Another capability we have to easily combine various systems is Explore. You can have a data source on the left and one on the right, and “they can be different,” explains Kaltschmidt. “You can combine metrics and metrics or metrics and logs.”
We also have our system of logic to keep query context while switching between datasources. One example is the query language translation between PromQL and LogQL, in which we keep the labeling to get the logs for the metrics that you were looking at.
Mixing More Data in Grafana
The next challenge, says Kaltschmidt, is “how can we take what we have and add some new capabilities to help get all these logs, traces, and metrics closer together?”
One feature Grafana is exploring is more intelligent dashboard suggestions. “For example, I thought it would be an interesting idea to chronologically suggest what people usually open next after viewing one dashboard,” says Kaltschmidt. “The goal would be to collect and provide internal analytics that can help you move seamlessly through your repeatable debugging story.”
“We could also be doing something with allowing the results of one query to be combined with the results of another,” says Kaltschmidt, who points out that this is an existing capability within Prom QL and Grafana also offers a metrics and logs combination. “But not every query language allows you to do this.
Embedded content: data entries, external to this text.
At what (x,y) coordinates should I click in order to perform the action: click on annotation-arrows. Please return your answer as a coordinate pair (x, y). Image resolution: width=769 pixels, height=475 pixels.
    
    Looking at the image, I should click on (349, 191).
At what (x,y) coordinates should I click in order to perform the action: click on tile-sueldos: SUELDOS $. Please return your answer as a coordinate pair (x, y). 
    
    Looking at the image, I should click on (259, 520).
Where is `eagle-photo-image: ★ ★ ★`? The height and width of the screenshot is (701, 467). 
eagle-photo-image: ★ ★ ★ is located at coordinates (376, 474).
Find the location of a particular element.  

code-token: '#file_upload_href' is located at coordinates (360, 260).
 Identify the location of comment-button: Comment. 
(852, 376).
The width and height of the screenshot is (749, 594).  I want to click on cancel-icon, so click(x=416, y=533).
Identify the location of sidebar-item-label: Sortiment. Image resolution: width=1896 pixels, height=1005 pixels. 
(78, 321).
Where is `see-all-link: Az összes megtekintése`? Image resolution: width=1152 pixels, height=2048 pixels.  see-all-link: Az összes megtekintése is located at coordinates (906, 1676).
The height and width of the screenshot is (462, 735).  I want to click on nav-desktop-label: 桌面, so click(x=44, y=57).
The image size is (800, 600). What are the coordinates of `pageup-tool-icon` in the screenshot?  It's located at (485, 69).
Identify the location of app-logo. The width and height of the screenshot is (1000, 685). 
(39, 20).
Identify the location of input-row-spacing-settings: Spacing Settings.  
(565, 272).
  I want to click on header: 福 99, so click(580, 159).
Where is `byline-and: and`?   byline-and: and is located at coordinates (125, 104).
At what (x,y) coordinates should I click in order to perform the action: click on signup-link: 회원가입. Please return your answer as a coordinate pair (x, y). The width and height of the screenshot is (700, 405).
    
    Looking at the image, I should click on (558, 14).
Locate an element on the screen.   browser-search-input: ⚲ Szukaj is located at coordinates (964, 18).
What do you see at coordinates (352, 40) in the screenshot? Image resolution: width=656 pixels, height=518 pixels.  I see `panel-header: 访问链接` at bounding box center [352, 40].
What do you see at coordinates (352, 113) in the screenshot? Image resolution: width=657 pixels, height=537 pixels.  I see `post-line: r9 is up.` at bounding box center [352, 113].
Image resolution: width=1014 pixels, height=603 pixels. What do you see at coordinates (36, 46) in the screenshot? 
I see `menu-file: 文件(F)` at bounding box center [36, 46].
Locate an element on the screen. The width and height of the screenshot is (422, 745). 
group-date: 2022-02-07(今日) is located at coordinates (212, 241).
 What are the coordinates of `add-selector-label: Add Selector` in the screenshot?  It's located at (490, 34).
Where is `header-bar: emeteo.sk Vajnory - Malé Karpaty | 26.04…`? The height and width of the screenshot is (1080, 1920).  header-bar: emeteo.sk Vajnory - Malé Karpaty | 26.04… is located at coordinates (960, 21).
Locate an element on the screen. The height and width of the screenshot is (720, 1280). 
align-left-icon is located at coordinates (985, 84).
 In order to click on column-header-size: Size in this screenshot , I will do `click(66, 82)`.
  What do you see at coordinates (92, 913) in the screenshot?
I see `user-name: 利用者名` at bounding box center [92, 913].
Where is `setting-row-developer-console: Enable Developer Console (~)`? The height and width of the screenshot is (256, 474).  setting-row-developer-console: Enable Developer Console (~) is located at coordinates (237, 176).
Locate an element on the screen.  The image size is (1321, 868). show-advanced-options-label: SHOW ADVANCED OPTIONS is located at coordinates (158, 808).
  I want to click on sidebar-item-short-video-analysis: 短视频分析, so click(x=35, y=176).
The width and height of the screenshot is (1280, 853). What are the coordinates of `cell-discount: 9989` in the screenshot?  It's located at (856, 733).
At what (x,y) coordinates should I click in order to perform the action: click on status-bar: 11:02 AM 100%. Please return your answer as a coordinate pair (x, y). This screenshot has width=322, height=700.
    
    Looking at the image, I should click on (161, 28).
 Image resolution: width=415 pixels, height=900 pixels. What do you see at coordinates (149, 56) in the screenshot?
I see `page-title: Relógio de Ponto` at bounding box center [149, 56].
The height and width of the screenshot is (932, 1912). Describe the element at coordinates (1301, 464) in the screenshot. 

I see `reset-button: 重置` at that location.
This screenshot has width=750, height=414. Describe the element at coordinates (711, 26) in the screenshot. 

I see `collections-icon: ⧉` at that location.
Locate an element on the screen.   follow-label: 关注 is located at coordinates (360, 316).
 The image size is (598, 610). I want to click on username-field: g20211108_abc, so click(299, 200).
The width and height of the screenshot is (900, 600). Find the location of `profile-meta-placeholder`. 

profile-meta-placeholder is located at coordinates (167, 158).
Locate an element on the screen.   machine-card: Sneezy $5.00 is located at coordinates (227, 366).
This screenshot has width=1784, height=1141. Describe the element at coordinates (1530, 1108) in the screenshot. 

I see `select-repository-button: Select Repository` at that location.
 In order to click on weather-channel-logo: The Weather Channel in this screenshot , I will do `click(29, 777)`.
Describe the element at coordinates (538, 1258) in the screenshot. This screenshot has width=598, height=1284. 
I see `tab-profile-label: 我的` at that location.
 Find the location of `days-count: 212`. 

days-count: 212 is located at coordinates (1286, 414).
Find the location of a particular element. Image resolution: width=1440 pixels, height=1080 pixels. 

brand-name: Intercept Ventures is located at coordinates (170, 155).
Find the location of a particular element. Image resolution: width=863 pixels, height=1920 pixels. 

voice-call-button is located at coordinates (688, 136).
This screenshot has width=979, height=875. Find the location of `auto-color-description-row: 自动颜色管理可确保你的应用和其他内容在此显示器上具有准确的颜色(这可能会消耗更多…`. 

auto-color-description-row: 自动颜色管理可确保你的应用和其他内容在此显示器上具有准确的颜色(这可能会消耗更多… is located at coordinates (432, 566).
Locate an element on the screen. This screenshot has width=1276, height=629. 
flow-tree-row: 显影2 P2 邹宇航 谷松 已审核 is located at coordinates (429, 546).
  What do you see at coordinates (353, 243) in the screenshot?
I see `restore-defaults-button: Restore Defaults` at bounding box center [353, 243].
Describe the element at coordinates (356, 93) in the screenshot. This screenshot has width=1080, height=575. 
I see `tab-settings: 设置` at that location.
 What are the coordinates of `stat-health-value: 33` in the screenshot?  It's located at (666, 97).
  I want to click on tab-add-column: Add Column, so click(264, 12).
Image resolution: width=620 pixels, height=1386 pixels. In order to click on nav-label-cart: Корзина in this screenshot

So if you want to mix data from different sources, maybe we could do this on the Grafana side to give people even more power over the data.”
The holy grail remains in arching the pillars – in particular, to signal to the user that logs exist for a certain timeseries. One approach would be to give users the capability to launch a query that can determine when log data sources are configured. If logs exist for a particular selector, then it could bring users to the log service, taking the guesswork out of the query.
“We could even go further and have a histogram ready to give us an idea of how much log data is available,” says Kaltschmidt. “You might be able to see some spikes already or, by virtue of color, you can see there is an error cluster. You would then be able to pre-select time better, synchronizing between the logs and metrics.”
The same could be done for traces. “With metrics and traces for a particular label set or a tags set, we can launch a query to the traces service to give us an idea if traces will be available for this particular incident,” says Kaltschmidt.
The information could then be overlaid, and “instead of having a histogram, we could make more use of the overall properties that a trace offers,” says Kaltschmidt. “For example, we could plot the trace’s time length on the y axis so we can see that this trace related to this instance took the longest.”
Introducing Exemplars & Modals
Another integration that Grafana is looking into with logs and traces would be something that’s based on the patterns in log messages. (A similar feature already exists between Elastic and Zipkin.) “This would mean that we integrate log line formators that expect to identify a pattern and turn that into links,” says Kaltschmidt. “This could be either internal, so it could jump to the upcoming internal trace viewer of Grafana. Or it could function like a data link that I referenced before, which can jump to any service that you run.”
Below is a demo of what exemplars in a heat map could look like within Grafana, where the exemplars are queried by the particular packet ranges in the heat map. Here, you have direct mapping from the bucket to the exemplars.
An idea on how to quickly review this data would be introducing modals to pull up a trace inside of Grafana so that users could then drill down on the data, says Kaltschmidt.
“This modal could also be extended to then also look for logs. So you get the metrics data, traces, and from there you can also jump to logs,” he says.
For logs, it’s almost the same, since certain labels are part of the trace. “The main idea there could be logic that would check for the availability of logs based on this set of labels,” says Kaltschmidt.
Then once you click on “view logs,” another modal comes over that one. “Then you’re full of modals, but you have the full picture now,” says Kaltschmidt. We’re still experimenting if a tabbed view like in an IDE would make for a nicer UX.
A major goal Kaltschmidt has is to transform Grafana into a troubleshooting IDE.
One way would be for Explore to not only offer a split view, but it could also introduce tabs. “You’re limited to only two panels right now, “says Kaltschmidt. “But the next step from this would be: Why shouldn’t I be able to also save a tab and give it a certain name? Then you can have a couple of Explore tabs open on the left and on the right to basically have data sources and queries ready that you want to compare with one another.”
To make Grafana dashboards a bit more social, Kaltschmidt points out that the team could implement comments on the named tabs that are then centralized so anyone can reference them. Jupyter Notebook offers a similar UI, but Grafana could improve upon the idea because “after we’ve handled an incident, it would be great to have the capability to easily dump all of the pages I’ve been to, all the work I’ve done, and annotate it in one tab for the team to use in the future,” says Kaltschmidt.
“All of these are just ideas at this point,” Kaltschimdt says. “Some of these are a bit more aspirational than others.”
In the end, Kaltschmidt and the entire Grafana Labs team ensures one thing never changes. “The Grafana dashboard will always be a single pane of glass that allows you to collect a lot of data,” he says. “We are simply trying to evolve the product and services to help bring your logs, traces, and metrics closer together.”